Ein allgemeines Bewusstsein über den Bedarf von Familien mit behinderten Kindern/Angehörigen an gesamtgesellschaftlicher solidarischer Unterstützung kann heute nicht mehr selbstverständlich vorausgesetzt werden.
Ganz im Gegenteil werden Forderungen laut, deren Umsetzung die Situation dramatisch verändern könnte.
Deshalb haben die Mitglieder des Bundeselternrats der Lebenshilfe derartige Aussagen und Forderungen, mit denen sich Eltern konfrontiert sehen und die sie als besonders belastend empfinden, zugespitzt formuliert und zusammengestellt.
Gleichzeitig sind Argumente dagegen zusammengetragen worden. Diese werden bewusst gegen die beschriebene gesellschaftliche Stimmungslage gestellt.

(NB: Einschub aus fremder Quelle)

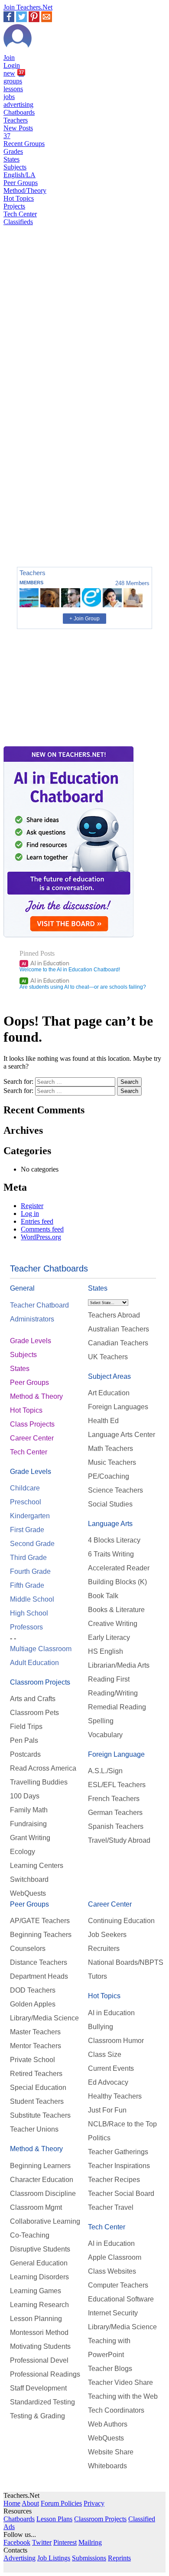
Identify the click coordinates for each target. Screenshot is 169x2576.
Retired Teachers (36, 2073)
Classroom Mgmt (36, 2207)
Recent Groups (24, 143)
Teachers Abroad (114, 1315)
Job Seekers (107, 1934)
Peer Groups (20, 182)
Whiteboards (107, 2466)
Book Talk (103, 1595)
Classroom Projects (40, 1682)
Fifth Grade (27, 1585)
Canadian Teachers (118, 1343)
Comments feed (42, 1229)
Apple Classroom (114, 2257)
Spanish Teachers (115, 1826)
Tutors (97, 1976)
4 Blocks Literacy (114, 1540)
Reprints (119, 2558)
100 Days (24, 1796)
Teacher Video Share (120, 2382)
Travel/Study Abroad (119, 1840)
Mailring (90, 2542)
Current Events (111, 2068)
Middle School (32, 1599)
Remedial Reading (117, 1707)
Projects (14, 206)
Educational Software (121, 2299)
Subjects (14, 167)
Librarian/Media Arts (119, 1665)
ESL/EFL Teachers (117, 1784)
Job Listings (53, 2558)
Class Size (104, 2054)
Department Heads (39, 1976)
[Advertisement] (40, 530)
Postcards (25, 1754)
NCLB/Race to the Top (122, 2124)
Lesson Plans (54, 2519)
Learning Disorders (39, 2277)
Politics (99, 2138)
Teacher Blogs (110, 2368)
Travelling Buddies (39, 1782)
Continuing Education (121, 1920)
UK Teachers (108, 1357)
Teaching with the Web (123, 2396)
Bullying (100, 2026)
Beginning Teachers (41, 1934)
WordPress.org (41, 1237)
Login (11, 65)
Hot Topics (18, 198)
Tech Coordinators (116, 2410)
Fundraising (28, 1824)
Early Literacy (109, 1637)
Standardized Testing (42, 2402)
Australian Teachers (118, 1329)
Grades (13, 151)
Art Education (109, 1393)
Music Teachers (112, 1462)
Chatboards (19, 112)
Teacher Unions (34, 2129)
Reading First (109, 1679)
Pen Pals (24, 1740)
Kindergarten (30, 1516)
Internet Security (113, 2313)
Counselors (28, 1948)
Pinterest (65, 2542)
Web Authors (107, 2424)
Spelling (101, 1721)
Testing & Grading (37, 2416)
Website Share (110, 2452)
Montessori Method (39, 2332)
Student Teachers (37, 2101)
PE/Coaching (108, 1476)
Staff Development (38, 2388)
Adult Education (34, 1662)
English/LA (19, 175)
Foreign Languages (118, 1407)
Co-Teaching (29, 2235)
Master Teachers (35, 2032)
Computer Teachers (118, 2285)
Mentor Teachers (35, 2046)
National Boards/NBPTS (125, 1962)
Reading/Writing (113, 1693)
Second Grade (32, 1543)
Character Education (41, 2179)
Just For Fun (107, 2110)
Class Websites (112, 2271)
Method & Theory (36, 1396)
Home (11, 2503)
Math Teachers (110, 1448)
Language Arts (110, 1523)
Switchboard (29, 1879)
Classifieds (18, 221)
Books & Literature (116, 1609)
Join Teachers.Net (27, 7)
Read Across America (43, 1768)
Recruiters (104, 1948)
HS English (105, 1651)
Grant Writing (30, 1837)
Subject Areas (109, 1376)
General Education (39, 2263)
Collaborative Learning (45, 2221)
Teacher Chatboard (39, 1305)
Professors (26, 1627)
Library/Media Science (44, 2018)
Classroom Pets (34, 1712)
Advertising (19, 2558)
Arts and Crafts (32, 1698)
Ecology (22, 1851)
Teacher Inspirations (119, 2165)
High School (29, 1613)
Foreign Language (116, 1754)
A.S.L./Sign (105, 1771)
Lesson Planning (36, 2318)
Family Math (29, 1810)
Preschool (25, 1502)
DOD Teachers (32, 1990)
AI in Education (45, 963)
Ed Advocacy (108, 2082)
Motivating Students (40, 2346)
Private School (32, 2059)
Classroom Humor (116, 2040)
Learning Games (35, 2291)
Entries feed (37, 1221)
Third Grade (28, 1557)
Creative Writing (112, 1623)
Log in (30, 1213)
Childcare (25, 1488)
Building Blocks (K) (117, 1582)
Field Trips (26, 1726)
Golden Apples (32, 2004)
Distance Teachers (38, 1962)
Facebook (16, 2542)
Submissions (89, 2558)
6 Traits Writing (111, 1554)
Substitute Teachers (40, 2115)
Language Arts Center (121, 1434)
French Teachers (114, 1798)
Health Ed (103, 1420)
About (30, 2503)
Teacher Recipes (114, 2179)
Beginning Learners (40, 2165)
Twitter (42, 2542)
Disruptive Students (40, 2249)
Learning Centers (36, 1865)
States (11, 159)
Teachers (15, 120)
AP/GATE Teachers (40, 1920)
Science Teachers (115, 1490)
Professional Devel (39, 2360)
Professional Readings (45, 2374)
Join (9, 57)
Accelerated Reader (119, 1568)
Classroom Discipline (43, 2193)
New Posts (18, 131)
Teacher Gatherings (118, 2151)
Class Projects (32, 1424)
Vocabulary (105, 1734)
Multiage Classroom (41, 1648)
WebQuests (28, 1893)
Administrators (32, 1319)
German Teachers (115, 1812)
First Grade (27, 1529)
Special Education (38, 2087)
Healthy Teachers (115, 2096)
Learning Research (39, 2304)
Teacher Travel (110, 2207)
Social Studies (110, 1504)
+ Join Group (84, 619)
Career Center (32, 1438)
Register (32, 1205)
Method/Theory (24, 190)
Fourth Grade (30, 1571)
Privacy (94, 2503)
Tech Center (20, 214)
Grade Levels (30, 1340)
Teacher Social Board (121, 2193)
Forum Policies (61, 2503)
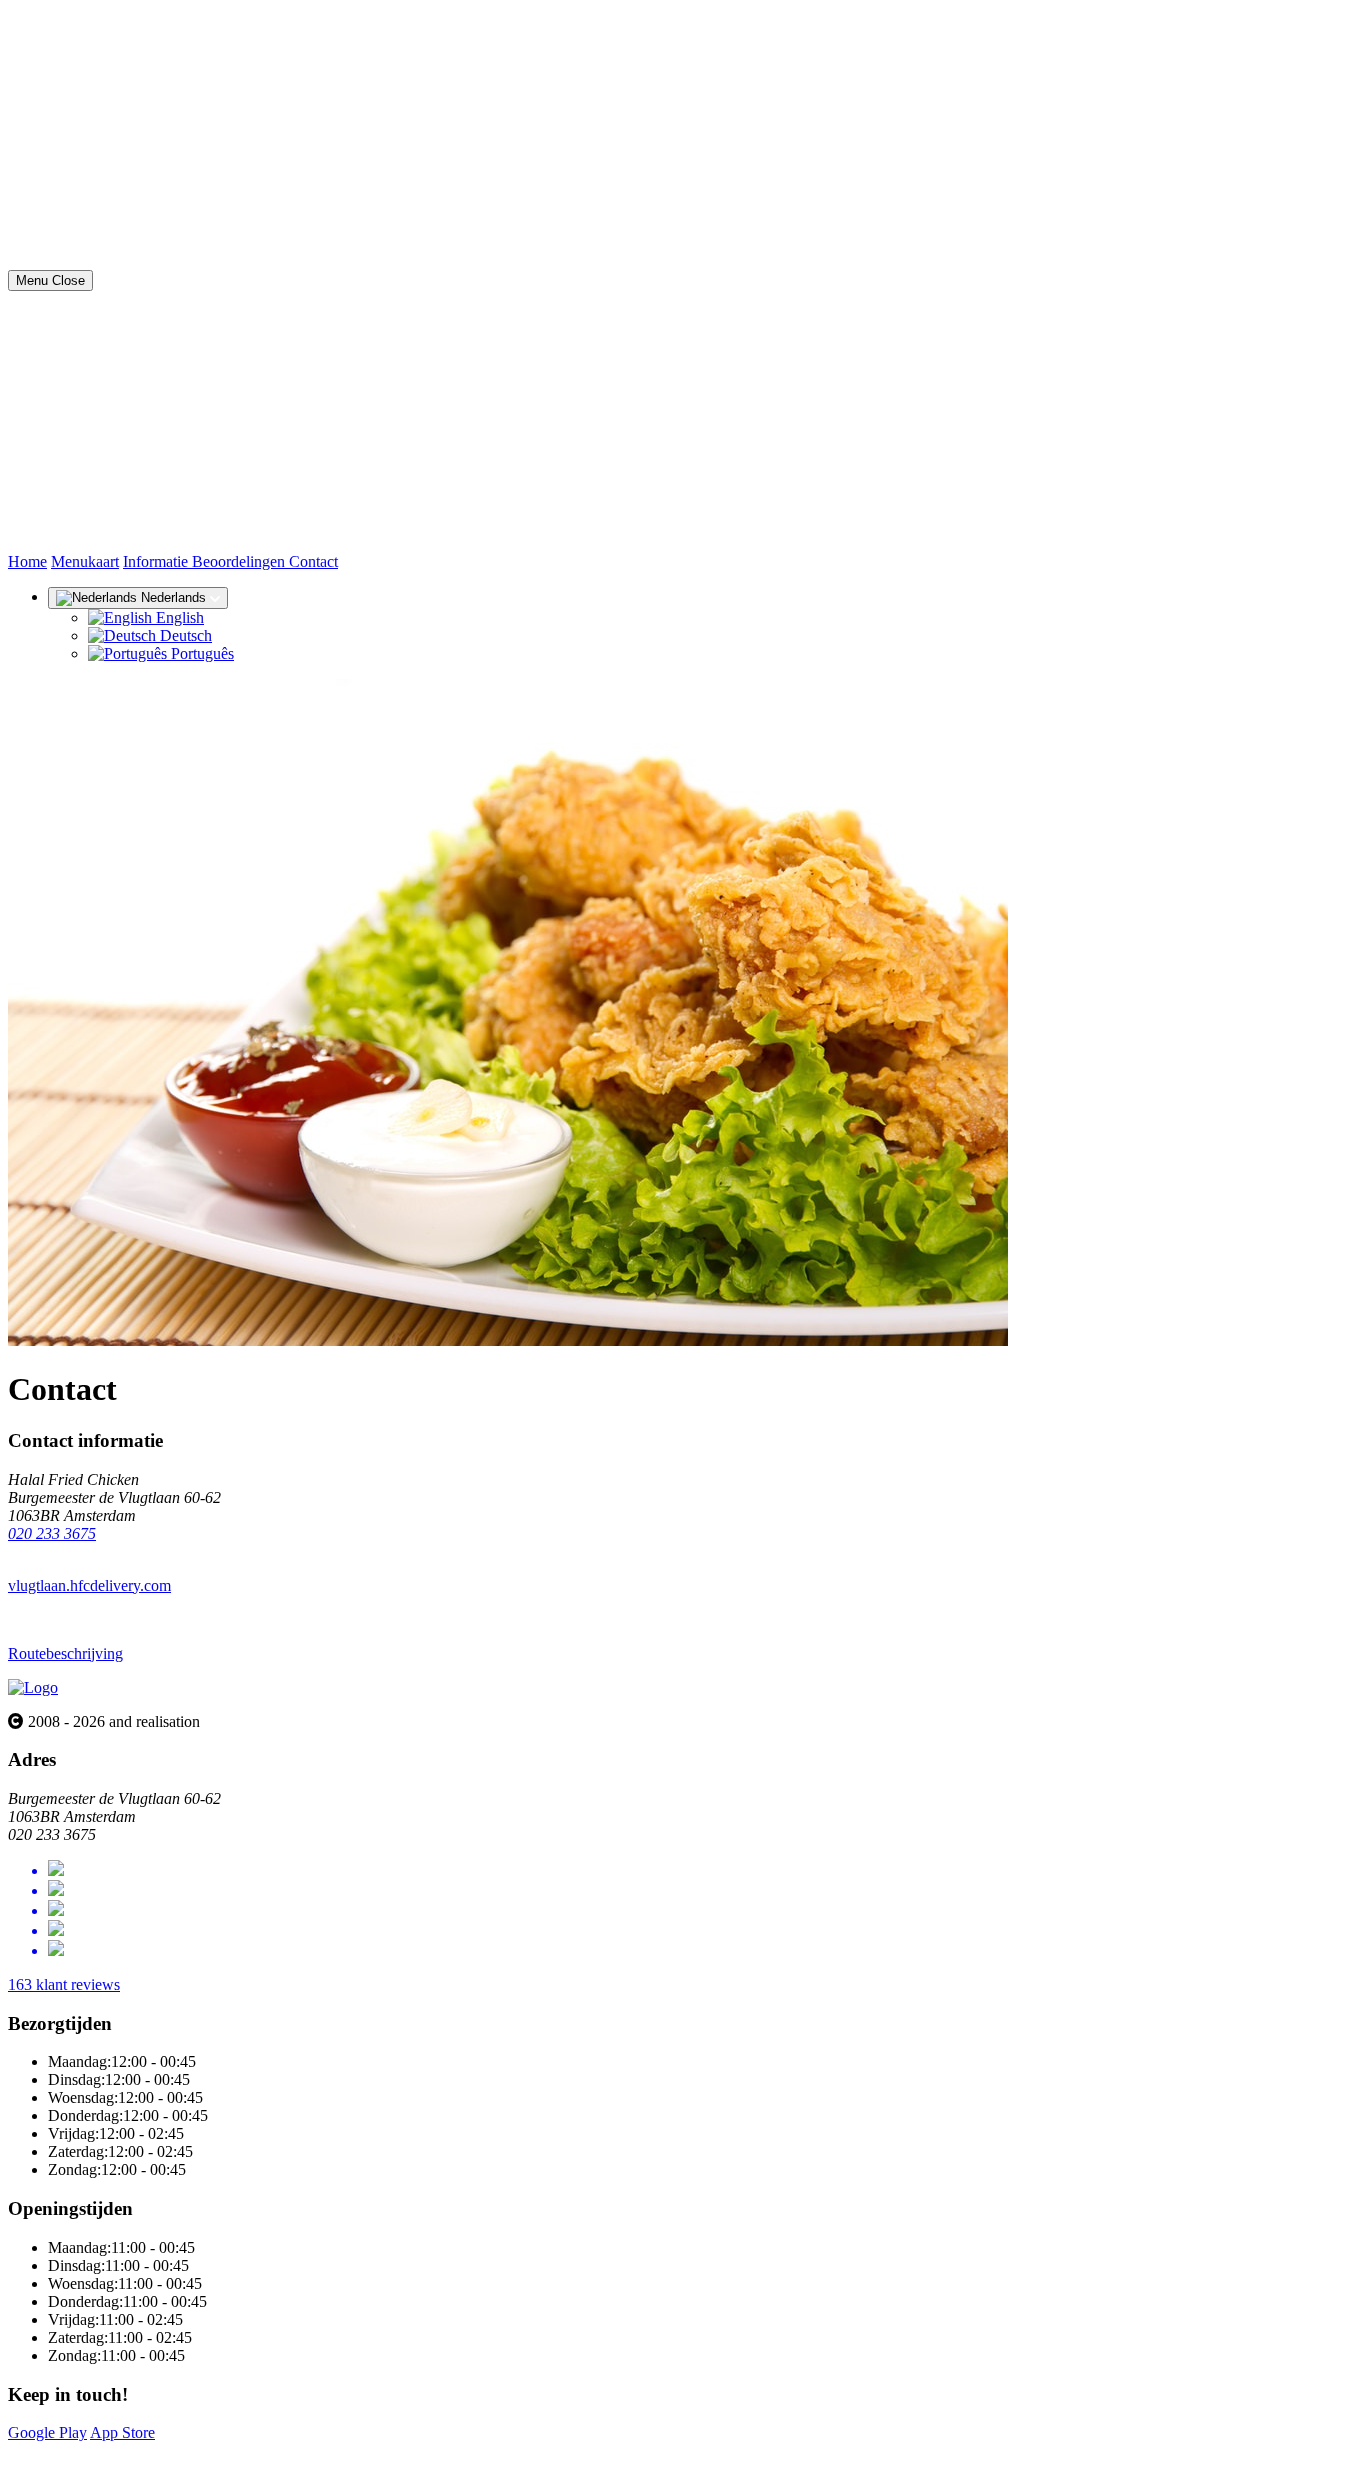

Damit will sich die Lebenshilfe auf allen Ebenen als Familienverband in die notwendige gesellschaftspolitische Debatte einbringen. Die Lebenshilfe muss geschlossen und notfalls streitbar dafür eintreten, dass Familien mit behinderten Angehörigen angesichts der zu erwartenden finanz- und sozialpolitischen Umsteuerungen nicht an den Rand gedrängt werden. Wenn die Familien geschwächt werden, schmälert sich unmittelbar die Lebensqualität der Menschen mit Behinderung.